Oral Health Zone project coming to Nobles CountyTrainings designed to lead to more proactive care for poor children
WORTHINGTON — A medical doctor practicing with the University of Minnesota’s Department of Pediatrics is hoping to make a statewide impact with an initiative to improve the oral health of poor children on medical assistance programs
By: Julie Buntjer, Worthington Daily Globe
WORTHINGTON — A medical doctor practicing with the University of Minnesota’s Department of Pediatrics is hoping to make a statewide impact with an initiative to improve the oral health of poor children on medical assistance programs.
With grant funding from the Dental Trade Alliance, 3M and the National Children’s Oral Health Foundation, Dr.
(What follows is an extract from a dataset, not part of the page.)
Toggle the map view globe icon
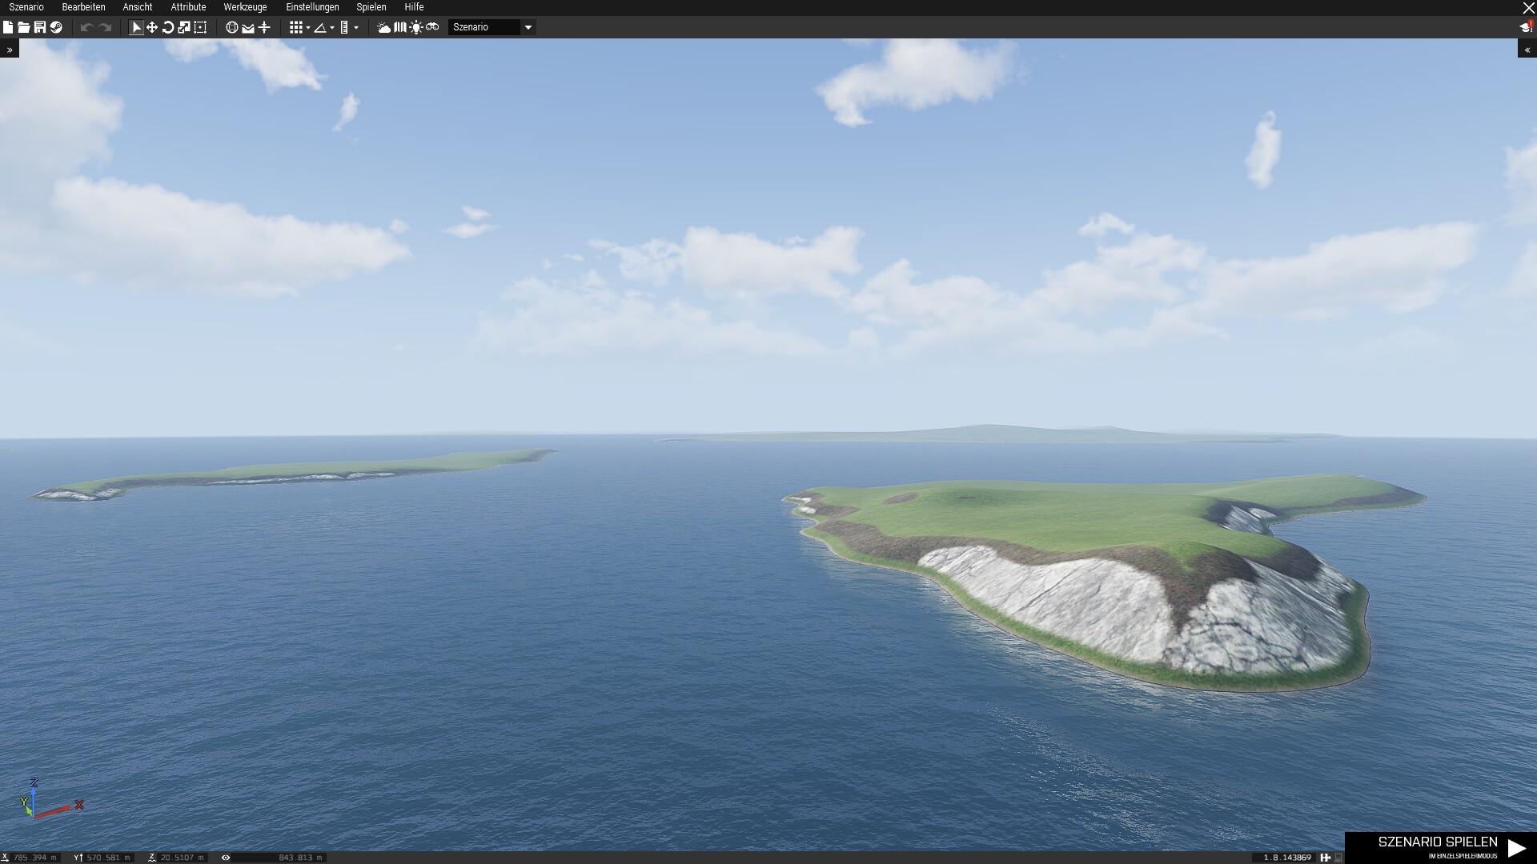Screen dimensions: 1537x864 [x=232, y=27]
Amos Deinard has laid the groundwork for a project with the Minnesota Department of Health’s oral disease prevention unit and the National Children’s Oral Health Foundation to train medical doctors to provide basic dental care to disadvantaged children.
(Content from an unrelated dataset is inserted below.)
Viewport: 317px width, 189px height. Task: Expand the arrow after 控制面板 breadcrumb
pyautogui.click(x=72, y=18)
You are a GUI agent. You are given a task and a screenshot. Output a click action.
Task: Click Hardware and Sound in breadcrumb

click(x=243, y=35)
Deinard has contacted health care providers in the area to offer training on identification of, and treatment for, dental caries, which is the process of the enamel getting etched and ultimately leading to erosion and tooth decay.
As a doctor who received his medical education in the 1960s, Deinard said he wasn’t taught dental care in the classroom because people are supposed to see their dentist when they have a tooth ache.
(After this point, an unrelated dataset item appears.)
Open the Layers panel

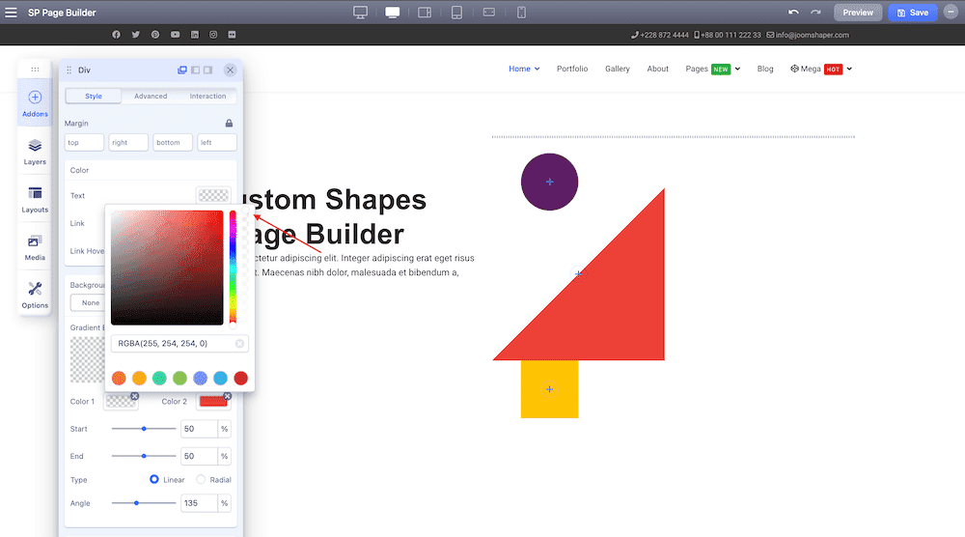35,152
In today’s environment, however, children on government-funded medical programs like Medicaid or Minnesota Care rarely have access to an actual dentist.
“In about the mid-’90s, dentists across the country took a hard stand that if you’re on Medicaid, we really don’t have any interest in taking care of you,” Deinard said.
As a result, there’s a growing problem of untreated dental problems in young children.
Nobles County was one of nine Minnesota counties initially identified by Deinard for the Oral Health Zone project. It was chosen primarily because of the high rate of Medicaid-eligible children living here. Now, he’s hoping to establish zones in 32 counties.
With vocal support already from Sanford, Avera, Affiliated Community Medical Centers and most recently the Mayo Health System, Deinard’s next step is to organize times and locations to meet with health care providers to conduct the trainings. He’d like to meet with staff from the area, particularly Rock, Nobles, Murray, Pipestone and Lyon counties.
The meetings would include distribution of photographic images of dental caries to give health professionals a better idea of what to look for, as well as a demonstration of applying a fluoride varnish to help protect the teeth from decay.
“The act of putting the varnish on and educating the caregiver should be delegated to the lowest-paid member of the medical staff,” Deinard said. “If you can put polish on your nails, I can train you to put varnish on in probably 30 seconds — it takes less than 3 minutes to do all 20 primary teeth of a young child.
“Nobles County public health should be putting varnish on now because they were trained,” he added. Agencies are reimbursed $14 for each fluoride varnish completed.
In addition to applying the fluoride varnish approximately four times per year, Deinard encourages health professionals to also educate the parents so their children exercise proper brushing habits. At the same time, parents have to learn not to give their children sugary drinks at bedtime, from milk to juice. Plain water is the only thing they should be given in a bottle or a sippy cup.
“The goal here is prevention,” Deinard said. “Caries is an infectious disease, and it is thus preventable.”
Without training medical professionals to perform oral health care during well-child visits, Deinard fears dental caries will continue to be a major problem.
Children who suffer from tooth decay and abscesses end up in emergency rooms all too often, which leads to high medical costs and usually just a temporary fix to the underlying problem, he said.
Deinard spoke of one instance where a child was taken to the ER for the same tooth problem 11 times in a one-year period, and the problem was never fixed because ER docs don’t pull teeth.
“Dental care in an emergency room isn’t complete care — you’re paying $400 to $500 for incomplete care in an ER — because they didn’t have dental care to fix the problem,” he said. “There’s huge dollars being spent by health plans paying for kids who have no dental care, have abscessed teeth and end up in the ER.”
By establishing an Oral Health Zone in Nobles County, Deinard wants the community to take ownership of the caries problem affecting its children.
“The docs can do prevention and the dentists can agree, under the watchful eye of the citizens of the county, to take any referral that comes their way,” he said.
Deinard’s grant funding to lead the trainings will run out by the end of this year, but it’s a project he feels so strongly about that he’s willing to see it through.
“It’s a project I want to see come to fruition and actually accomplish something,” he said.